For me, there are two key words in today’s reading: faith and authority.

No one can doubt the faith of the Roman centurion. How many of us have ever been able to demonstrate even half as much faith? We live in a modern ‘rational’ age where the simplicity of faith is constantly being challenged by the laws of science. We want to believe with a blind and trusting faith, but we constantly pull back from the cliff’s edge, and we constantly allow questions to get in the way. Just as we struggle with praying, so we struggle with following God in a spirit of blind and humble obedience, even though we may want to with our whole hearts.

And why should we try to let go and place ourselves in God’s hands? Because God created us in his own image and God loves us. It is as simple as that. We need to learn that all authority in heaven and on earth rests with God. 

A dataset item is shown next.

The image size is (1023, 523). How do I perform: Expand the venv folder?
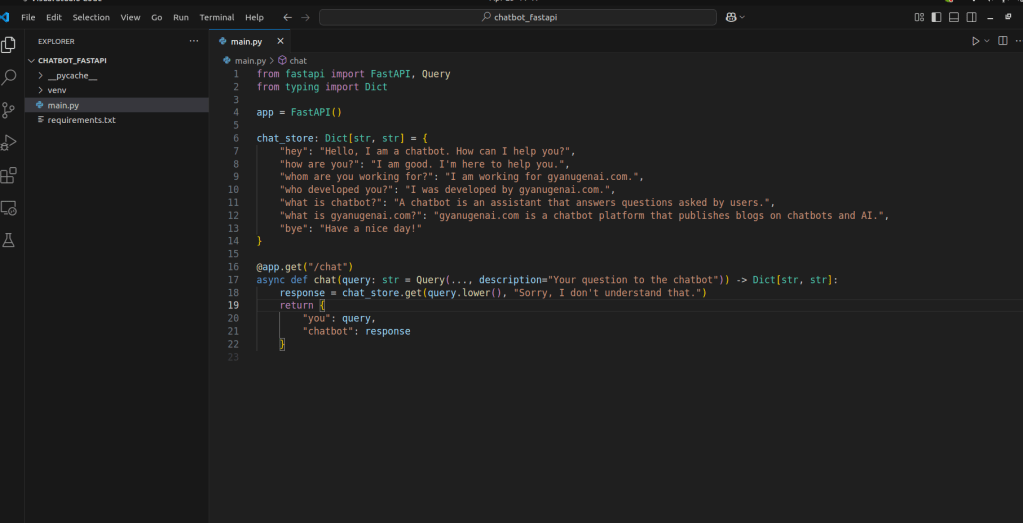coord(57,90)
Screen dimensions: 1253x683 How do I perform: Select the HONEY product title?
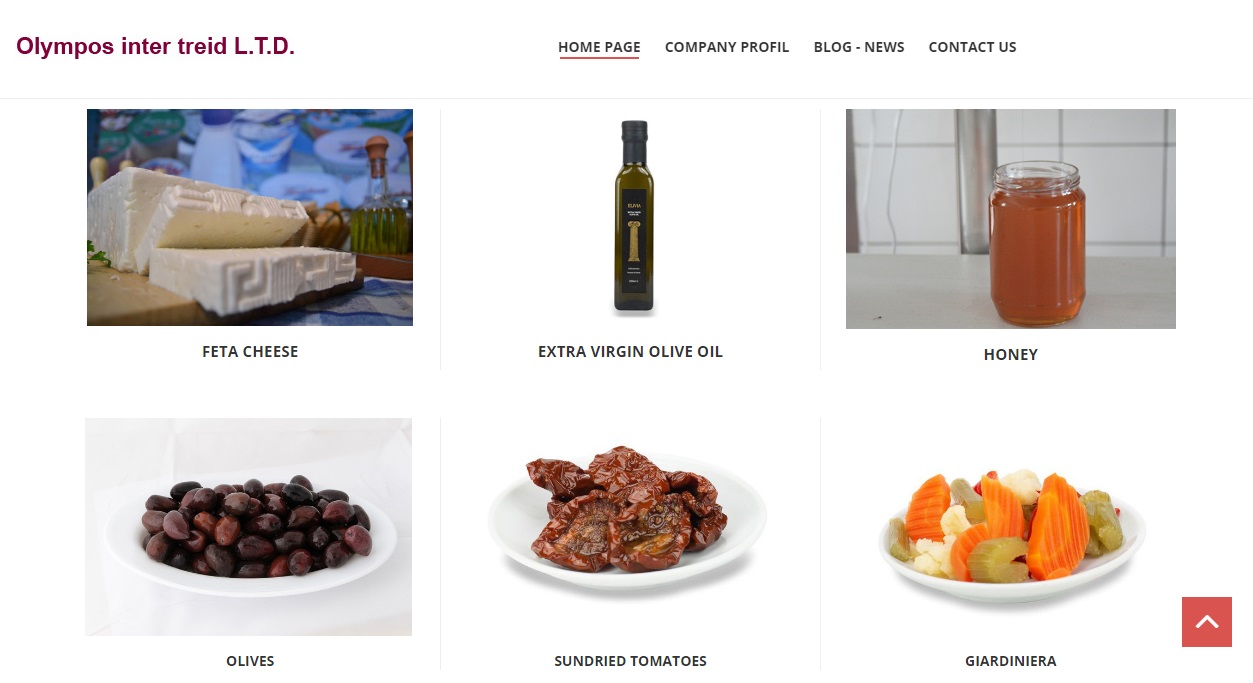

The problem with managing our way in and out of lockdown, or coping with isolation and shielding, or planning for the uncertain nature of the days to come, lies solely in our inability to trust God. We want to manage, cope and plan, but we want to do those things on our own terms. Yes, we want our churches to re-open and we want to gather in prayer and praise, but we want to do that on our own terms. Are we ready for God to say to us, Let’s just re-think that and see how it fits in my plan?’

As we continue our journey through Matthew’s gospel in the coming weeks we are going to be presented with many such challenges. Let us all pause now, pray to God and ask for his strength to trust in his teaching, in his power to restore and renew us, and in his power to lead us on new paths.